Le Zecche non sono insetti, ma appartengono all’ordine degli Acari, alla classe degli Aracnidi; sono parenti dei ragni e sono artropodi (invertebrati, col corpo formato da parti mobili articolate, munito di zampe, antenne, apparato boccale).

Come le pulci, le zecche sono parassiti esterni che, a seconda della specie, attaccano mammiferi, uccelli, rettili e anche l’uomo.

 Esistono circa 850 specie di zecche riconoscibili per caratteristiche diverse, ma tutte sono parassiti ematofagi (si nutrono di sangue) ed ectoparassiti (parassiti esterni).

Grazie “all’organo di Haller” posto nel primo paio di zampe, la zecca adulta come le larve e le ninfe, avvertono il calore, le vibrazione e l’anidride carbonica emessa dall’ospite e vi si attaccano sempre grazie a questi stessi arti anteriori.

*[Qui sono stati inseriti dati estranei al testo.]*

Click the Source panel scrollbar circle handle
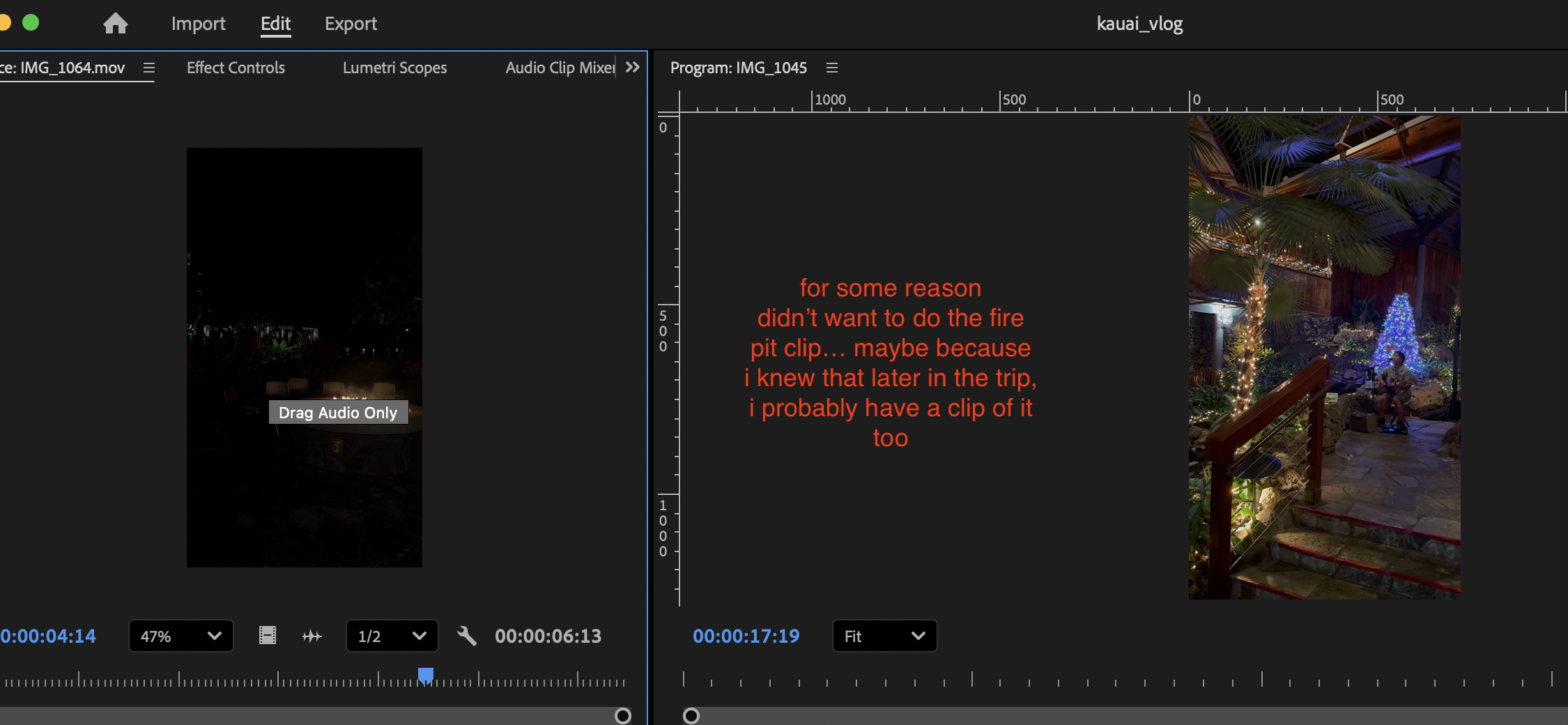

La zecca attacca l’ospite e ne succhia il sangue inserendo la testa o rostro nella sottocute, incidendo la pelle con la prima coppia di arti, che funge anche da forbice; non aspira il sangue come la zanzara, ma sfrutta l’attività cardiocircolatoria dell’ospite.

A differenza della puntura della pulce, quella della zecca è indolore per effetto di una sostanza anestetizzante presente nella saliva, non dà pruriti e l’ospite non avverte nessun fastidio, ma purtroppo questa caratteristica, rende la zecca più pericolosa essendo un importante vettore di malattie molto più gravi sia per gli animali che per l’uomo.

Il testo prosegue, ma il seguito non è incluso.